The officers involved in the case were convinced that Reilly was guilty, and this presumption of guilt lead them to interrogate him in ways that confirmed their suspicions. As Hill, Memon, and McGeorge (2008) showed in their study, the confirmation bias can affect the questioning style of the interviewer, which can then lead to the suspect behaving and responding in ways that confirm their initial beliefs — a self-fulfilling prophecy. Lastly, Reilly was held at the station overnight, and prior to taking the polygraph test, he stated that he “hadn’t been to bed in almost thirty hours” (Barthel, 1976, p. 48). He amended this slightly, stating that he got an hour or two of sleep in the morning, but his later complaints of complete exhaustion emphasize the fact that he was suffering from sleep deprivation (Barthel, 1976; O’Donohue & Levensky, 2004). Physical exhaustion has been found to be a significant risk factor for police-induced false confessions, and sleep deprivation has been found to impair inhibitory control, reduce the individual’s ability to understand the consequence of their actions, and result in an increased susceptibility to coercion and the creation of false memories (Frenda, Berkowitz, Loftus, & Fenn, 2016; O’Donohue & Levensky, 2004).
It was a nightmare situation. The transcript of Peter Reilly’s interrogation reads like a Kafka novel. A teenager, whose mother has just been brutally murdered, is manipulated into believing that he was one who killed her. We, of course, are able to read about the case with the benefit of hindsight and the knowledge that he is innocent, but the officers involved in this tragedy had no such advantage. They were small town cops conducting a murder investigation — a challenge that they were not quite prepared to face. However, by understanding the circumstances that contributed to Peter Reilly’s false confession, we can improve police procedures in the future.

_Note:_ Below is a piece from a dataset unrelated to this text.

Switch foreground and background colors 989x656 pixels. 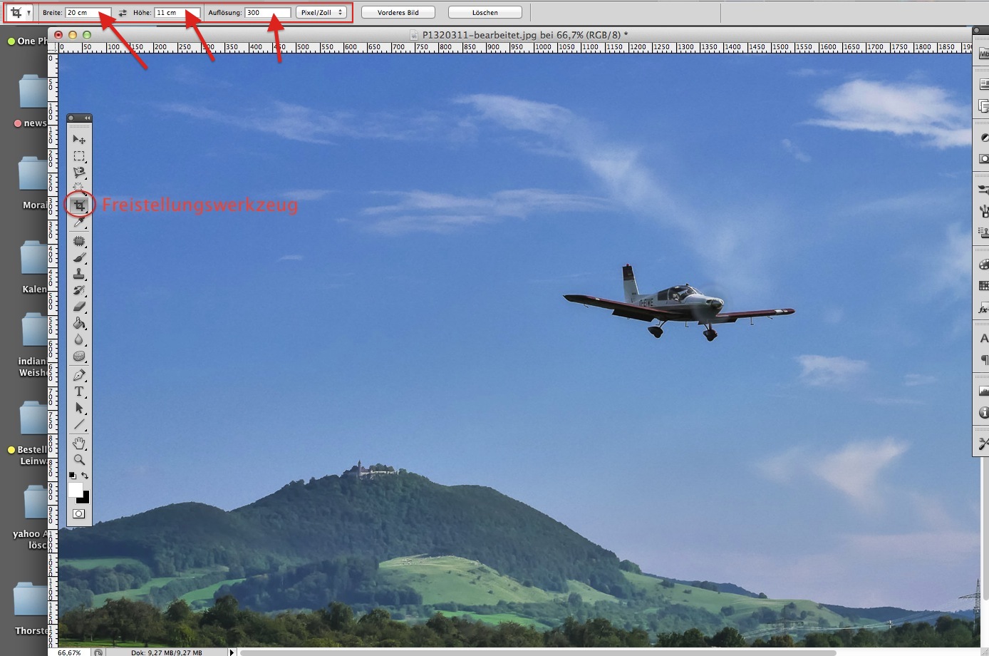tap(85, 476)
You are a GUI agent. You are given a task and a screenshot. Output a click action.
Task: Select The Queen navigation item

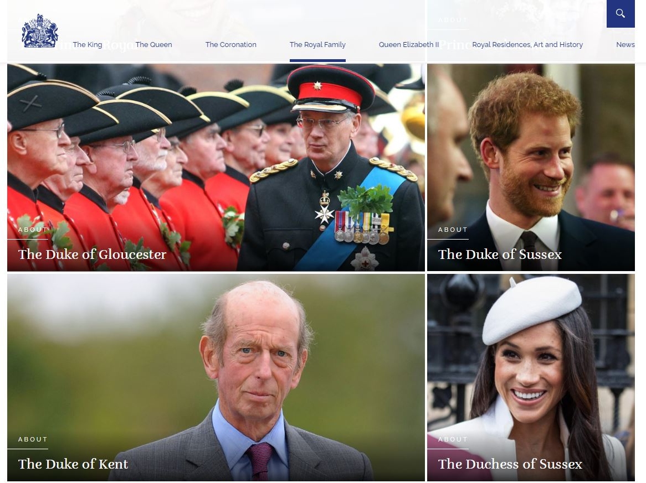pyautogui.click(x=153, y=44)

The best advice I can give to you personally, however, is to always, always get an attorney.
References
Barthel, J. (1976). A Death in Canaan. New York, NY: E.P. Dutton.
Frenda, S. J., Berkowitz, S. R., Loftus, E. F., & Fenn, K. M. (2016). Sleep deprivation and false confessions. Proceedings of the National Academy of Sciences,113(8), 2047-2050. doi:10.1073/pnas.1521518113
Hill, C., Memon, A., & McGeorge, P. (2008). The role of confirmation bias in suspect interviews: A systematic evaluation. Legal and Criminological Psychology,13(2), 357-371. doi:https://doi.org/10.1348/135532507X238682
Leo, R. A. (2009). False confessions: Causes, consequences, and implications. Journal of the American Academy of Psychiatry and the Law,37(3), 332-343.
O’Donohue, W., & Levensky, E. R. (2004). Handbook of forensic psychology: Resource for mental health and legal professionals. San Diego, CA: Elsevier.
Roesch, R., Zapf, P. A., & Hart, S. D. (2009). Forensic Psychology and Law. Hoboken, NJ: John Wiley & Sons.
Schneider, F. W., Gruman, J. A., & Coutts, L. M. (2012). Applied social psychology: Understanding and addressing social and practical problems. Thousand Oaks, CA: SAGE.
Spelhaug, C. (n.d.). Peter Reilly. Retrieved from https://www.law.umich.edu/special/exoneration/Pages/casedetailpre1989.aspx?caseid=268
Toglia, M. P., Read, J. D., Ross, D. F., & Lindsay, R. (2010). The Handbook of Eyewitness Psychology(Vol. 1). New York, NY: Routledge.